The more the NHS struggles with its wait lists, the more it will need private-sector help. NHS business was more than 31% of private hospital sector revenues in 2019, according to LaingBuisson calculations. Providers such as U.K.-listed Spire Healthcare, Australian Ramsay UK Healthcare, and the new Cleveland Clinic in London stand to gain from more government spending.
But private hospitals face rising demand from the more profitable out-of-pocket and insurance businesses too. It’s not exactly cataracts versus colorectal surgery, but there will be tough choices to make about how to direct resources.
“There is a national framework in place, but the private hospitals are beginning to revert back to their bread-and-butter business. That supports their business model,” says the Nottingham NHS Trust’s Eddie. “As time goes on, the balance of what we want them to do and what they are prepared to do is not what we need.”
Even where the private sector wants to help, it’s sometimes complicated. The Park Hospital agreed to take on some chemotherapy patients from the local NHS hospital, but Eddie says difficulties in reconciling the drug costs, given the big difference between NHS and private prices, mean few patients have actually been transferred.
The biggest issue by far is the workforce. All but about 4% of independent specialists, known as consultants, are NHS doctors doing private work in their non-NHS hours. More are reducing or leaving the NHS too. Some administrators note that a quirk of pension taxation disincentivizes extra work among senior doctors. Nursing shortages are even more acute. Brexit removed the automatic right of European Union workers to work in the U.K., compounding the problem.
Britain, it’s been said, has a second-rate health-care system at the price of a third-rate one. Indeed, the real wonder of the NHS is that it has performed as well as it has given the skimpy resources it has received over the years. It’s the virtuous circle of deep public support and NHS staff goodwill that seems to be its driving force. And yet this means there is always a danger that if one breaks down, so could the other. That was once unthinkable. But so was a pandemic.

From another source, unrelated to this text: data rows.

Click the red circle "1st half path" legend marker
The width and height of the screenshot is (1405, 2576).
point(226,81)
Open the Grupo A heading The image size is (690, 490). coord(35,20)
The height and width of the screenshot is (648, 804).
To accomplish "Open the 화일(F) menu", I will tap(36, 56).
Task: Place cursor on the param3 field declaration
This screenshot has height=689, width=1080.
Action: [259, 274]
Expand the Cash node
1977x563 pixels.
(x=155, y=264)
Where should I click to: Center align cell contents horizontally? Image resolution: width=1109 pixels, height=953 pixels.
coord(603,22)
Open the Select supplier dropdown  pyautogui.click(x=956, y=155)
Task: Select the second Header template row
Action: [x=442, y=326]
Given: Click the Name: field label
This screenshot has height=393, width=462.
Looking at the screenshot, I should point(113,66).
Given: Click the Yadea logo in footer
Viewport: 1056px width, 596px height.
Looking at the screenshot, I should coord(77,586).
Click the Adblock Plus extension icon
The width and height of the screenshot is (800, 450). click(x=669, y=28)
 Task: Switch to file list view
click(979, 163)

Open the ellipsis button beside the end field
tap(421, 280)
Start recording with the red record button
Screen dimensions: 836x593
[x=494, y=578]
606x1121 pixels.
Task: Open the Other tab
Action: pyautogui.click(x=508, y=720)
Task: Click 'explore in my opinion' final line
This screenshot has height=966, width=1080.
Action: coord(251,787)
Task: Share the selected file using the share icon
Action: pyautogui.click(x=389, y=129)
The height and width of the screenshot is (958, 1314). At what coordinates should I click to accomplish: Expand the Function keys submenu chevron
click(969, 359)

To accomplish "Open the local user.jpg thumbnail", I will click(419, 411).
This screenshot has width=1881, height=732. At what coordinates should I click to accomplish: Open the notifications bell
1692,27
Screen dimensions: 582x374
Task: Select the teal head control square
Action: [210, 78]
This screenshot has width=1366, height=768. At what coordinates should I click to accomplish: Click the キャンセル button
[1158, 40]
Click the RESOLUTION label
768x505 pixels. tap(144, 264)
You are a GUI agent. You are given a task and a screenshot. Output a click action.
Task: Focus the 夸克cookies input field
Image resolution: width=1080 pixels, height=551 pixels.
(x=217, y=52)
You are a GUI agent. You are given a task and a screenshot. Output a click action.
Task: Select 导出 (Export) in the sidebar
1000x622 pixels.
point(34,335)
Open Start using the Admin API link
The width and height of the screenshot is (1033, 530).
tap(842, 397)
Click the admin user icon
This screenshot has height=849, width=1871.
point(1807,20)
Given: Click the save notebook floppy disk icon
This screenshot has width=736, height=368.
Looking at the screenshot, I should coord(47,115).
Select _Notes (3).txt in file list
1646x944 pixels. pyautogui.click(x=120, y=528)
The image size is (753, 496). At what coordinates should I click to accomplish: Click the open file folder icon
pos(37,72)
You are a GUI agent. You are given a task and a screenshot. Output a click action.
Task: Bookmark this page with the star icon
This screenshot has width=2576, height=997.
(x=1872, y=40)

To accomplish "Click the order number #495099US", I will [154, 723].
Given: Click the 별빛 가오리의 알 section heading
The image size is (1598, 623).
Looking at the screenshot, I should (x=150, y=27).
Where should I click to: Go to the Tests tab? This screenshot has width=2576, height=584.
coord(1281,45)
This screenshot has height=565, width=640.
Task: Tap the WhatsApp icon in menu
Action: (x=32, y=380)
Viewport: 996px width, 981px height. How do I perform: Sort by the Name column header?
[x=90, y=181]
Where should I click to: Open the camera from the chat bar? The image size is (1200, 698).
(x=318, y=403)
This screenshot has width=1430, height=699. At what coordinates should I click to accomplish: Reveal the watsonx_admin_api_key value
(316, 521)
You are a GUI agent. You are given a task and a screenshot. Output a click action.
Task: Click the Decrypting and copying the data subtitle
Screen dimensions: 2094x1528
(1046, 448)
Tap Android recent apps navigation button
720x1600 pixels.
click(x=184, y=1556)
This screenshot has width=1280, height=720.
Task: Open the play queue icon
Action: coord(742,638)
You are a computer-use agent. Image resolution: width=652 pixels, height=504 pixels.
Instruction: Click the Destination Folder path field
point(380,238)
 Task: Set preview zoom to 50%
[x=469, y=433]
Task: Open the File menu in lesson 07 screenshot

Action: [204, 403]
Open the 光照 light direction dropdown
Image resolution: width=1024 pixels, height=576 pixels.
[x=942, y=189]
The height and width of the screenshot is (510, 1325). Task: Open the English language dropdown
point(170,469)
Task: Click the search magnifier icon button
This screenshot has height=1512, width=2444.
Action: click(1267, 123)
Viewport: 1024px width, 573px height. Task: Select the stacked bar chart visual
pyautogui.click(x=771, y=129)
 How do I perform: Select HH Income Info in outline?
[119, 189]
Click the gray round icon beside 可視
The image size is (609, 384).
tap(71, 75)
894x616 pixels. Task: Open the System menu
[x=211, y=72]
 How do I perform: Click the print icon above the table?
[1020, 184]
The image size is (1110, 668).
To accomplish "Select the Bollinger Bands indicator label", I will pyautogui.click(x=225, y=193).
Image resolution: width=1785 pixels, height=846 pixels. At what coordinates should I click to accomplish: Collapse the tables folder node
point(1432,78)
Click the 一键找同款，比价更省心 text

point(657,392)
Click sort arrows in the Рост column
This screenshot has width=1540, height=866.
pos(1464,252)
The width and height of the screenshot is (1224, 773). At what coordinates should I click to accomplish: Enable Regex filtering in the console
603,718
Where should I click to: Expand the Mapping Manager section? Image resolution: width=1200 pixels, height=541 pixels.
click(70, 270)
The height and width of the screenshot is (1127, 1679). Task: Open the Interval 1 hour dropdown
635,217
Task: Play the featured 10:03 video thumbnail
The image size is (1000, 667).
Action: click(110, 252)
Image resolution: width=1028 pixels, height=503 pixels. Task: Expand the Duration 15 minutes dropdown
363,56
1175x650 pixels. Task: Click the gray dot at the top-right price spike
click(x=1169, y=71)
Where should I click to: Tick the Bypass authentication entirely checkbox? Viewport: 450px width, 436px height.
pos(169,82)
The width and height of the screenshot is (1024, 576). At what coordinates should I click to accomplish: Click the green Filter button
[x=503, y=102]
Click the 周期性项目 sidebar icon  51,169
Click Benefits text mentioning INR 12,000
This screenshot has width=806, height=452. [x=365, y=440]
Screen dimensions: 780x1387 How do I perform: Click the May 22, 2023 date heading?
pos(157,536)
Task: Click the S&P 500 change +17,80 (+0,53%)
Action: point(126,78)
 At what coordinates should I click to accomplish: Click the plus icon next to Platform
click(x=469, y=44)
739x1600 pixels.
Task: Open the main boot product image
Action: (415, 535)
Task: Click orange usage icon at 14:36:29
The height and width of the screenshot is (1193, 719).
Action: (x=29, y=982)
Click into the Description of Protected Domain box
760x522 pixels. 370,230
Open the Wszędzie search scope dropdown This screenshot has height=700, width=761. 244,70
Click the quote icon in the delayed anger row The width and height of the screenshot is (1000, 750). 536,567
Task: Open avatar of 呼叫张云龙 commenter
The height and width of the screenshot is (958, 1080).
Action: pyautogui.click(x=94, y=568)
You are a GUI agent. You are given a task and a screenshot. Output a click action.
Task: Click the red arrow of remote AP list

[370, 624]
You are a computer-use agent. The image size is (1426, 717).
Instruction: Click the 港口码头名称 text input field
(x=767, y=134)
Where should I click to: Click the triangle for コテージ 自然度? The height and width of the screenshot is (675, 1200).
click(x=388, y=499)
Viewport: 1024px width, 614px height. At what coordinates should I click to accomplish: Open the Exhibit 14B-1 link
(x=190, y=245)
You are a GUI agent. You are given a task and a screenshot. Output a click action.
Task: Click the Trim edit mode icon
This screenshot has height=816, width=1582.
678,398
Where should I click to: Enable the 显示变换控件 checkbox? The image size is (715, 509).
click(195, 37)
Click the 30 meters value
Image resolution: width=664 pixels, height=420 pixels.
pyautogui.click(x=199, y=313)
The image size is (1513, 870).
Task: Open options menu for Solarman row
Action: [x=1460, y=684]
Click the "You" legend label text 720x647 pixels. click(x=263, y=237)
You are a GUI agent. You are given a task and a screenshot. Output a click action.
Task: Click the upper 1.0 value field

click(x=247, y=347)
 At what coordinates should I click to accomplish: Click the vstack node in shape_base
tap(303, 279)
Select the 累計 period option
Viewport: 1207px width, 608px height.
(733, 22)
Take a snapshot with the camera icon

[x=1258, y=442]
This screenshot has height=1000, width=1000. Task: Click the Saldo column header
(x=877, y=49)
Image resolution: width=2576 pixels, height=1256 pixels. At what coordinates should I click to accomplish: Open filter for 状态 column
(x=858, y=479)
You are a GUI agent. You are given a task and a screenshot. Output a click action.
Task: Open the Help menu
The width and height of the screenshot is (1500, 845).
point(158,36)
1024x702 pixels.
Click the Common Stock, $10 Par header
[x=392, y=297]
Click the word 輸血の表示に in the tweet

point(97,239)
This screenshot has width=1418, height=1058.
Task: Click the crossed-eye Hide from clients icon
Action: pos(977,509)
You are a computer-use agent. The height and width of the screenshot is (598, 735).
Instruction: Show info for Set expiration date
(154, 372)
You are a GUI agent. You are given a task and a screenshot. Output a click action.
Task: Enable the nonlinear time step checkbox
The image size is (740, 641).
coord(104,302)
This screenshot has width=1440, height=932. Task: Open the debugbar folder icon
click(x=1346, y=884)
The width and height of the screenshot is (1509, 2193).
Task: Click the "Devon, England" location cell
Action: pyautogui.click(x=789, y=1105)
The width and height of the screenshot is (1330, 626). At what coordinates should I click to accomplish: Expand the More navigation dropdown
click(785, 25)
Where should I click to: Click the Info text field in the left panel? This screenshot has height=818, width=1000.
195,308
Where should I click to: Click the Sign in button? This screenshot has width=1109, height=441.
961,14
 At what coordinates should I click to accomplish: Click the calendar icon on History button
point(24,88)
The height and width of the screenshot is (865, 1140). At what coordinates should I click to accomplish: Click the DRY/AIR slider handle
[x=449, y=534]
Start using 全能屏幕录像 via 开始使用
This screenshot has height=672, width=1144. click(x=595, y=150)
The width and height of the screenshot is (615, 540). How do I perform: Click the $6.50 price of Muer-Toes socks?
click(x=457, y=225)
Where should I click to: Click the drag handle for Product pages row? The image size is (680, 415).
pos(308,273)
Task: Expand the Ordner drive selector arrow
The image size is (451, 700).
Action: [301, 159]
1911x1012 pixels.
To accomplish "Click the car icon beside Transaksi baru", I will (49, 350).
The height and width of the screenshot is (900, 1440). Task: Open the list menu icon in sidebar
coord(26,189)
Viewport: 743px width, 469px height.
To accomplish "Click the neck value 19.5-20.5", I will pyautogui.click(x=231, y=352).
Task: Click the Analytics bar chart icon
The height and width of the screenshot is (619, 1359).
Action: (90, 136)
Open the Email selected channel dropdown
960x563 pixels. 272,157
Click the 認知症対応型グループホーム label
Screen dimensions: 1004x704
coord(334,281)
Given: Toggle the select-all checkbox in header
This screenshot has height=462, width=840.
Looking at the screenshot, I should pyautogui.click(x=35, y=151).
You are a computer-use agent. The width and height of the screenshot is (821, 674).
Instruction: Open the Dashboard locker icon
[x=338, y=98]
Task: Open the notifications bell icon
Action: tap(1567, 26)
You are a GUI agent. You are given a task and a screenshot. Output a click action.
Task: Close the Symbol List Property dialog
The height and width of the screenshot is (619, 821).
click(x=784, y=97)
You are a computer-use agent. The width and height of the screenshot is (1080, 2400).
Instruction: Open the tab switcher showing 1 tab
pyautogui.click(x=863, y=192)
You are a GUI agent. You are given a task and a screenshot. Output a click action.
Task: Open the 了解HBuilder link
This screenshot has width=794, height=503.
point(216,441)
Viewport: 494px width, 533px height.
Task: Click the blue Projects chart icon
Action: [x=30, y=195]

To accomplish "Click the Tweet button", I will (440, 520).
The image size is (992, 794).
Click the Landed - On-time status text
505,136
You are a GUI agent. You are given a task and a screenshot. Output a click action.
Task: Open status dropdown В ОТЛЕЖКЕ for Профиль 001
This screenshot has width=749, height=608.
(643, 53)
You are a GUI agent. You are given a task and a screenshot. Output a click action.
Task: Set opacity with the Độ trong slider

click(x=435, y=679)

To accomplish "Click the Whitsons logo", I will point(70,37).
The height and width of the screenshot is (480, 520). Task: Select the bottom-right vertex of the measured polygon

Public patience is starting to run low as people struggle to get doctor appointments and treatments. A survey by Consumer Intelligence found that 27% of U.K. respondents said they’d consider paying for their own treatment, up from 15% before the pandemic, which says a lot about trust in the state system. NHS Chief Executive Officer Amanda Pritchard has come under fire this week for using outdated Covid figures to make her point that the service is “running hot.” Talk to senior doctors or trainees, and stress in the system is apparent everywhere.
Private providers are indispensable to Britain’s system of socialized medicine, and vice versa. In the short term, private hospitals will relieve some of the pressure on NHS wait lists. But the limitless demands of a system funded through (limited) taxation remains the big long-term challenge to solve.
This column does not necessarily reflect the opinion of the editorial board or Bloomberg LP and its owners.
Therese Raphael is a columnist for Bloomberg Opinion. She was editorial page editor of the Wall Street Journal Europe.